> _What you have to do_: Copy the data below, character for character, from the line with "Describe the element at coordinates (398, 304)" through the line with "June 15, 2012", including both of those lines.
##### Available records #####
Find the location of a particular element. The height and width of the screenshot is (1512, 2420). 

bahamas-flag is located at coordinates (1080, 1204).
#####
##### Available records #####
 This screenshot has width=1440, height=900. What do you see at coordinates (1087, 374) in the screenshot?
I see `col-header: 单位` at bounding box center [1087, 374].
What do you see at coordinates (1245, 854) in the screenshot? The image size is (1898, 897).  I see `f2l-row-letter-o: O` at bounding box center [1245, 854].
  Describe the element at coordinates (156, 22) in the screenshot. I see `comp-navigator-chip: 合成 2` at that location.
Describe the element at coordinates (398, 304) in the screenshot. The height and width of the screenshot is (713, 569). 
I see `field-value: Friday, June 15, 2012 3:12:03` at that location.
#####
> _Task solution_:
Describe the element at coordinates (398, 304) in the screenshot. The height and width of the screenshot is (713, 569). 
I see `field-value: Friday, June 15, 2012 3:12:03` at that location.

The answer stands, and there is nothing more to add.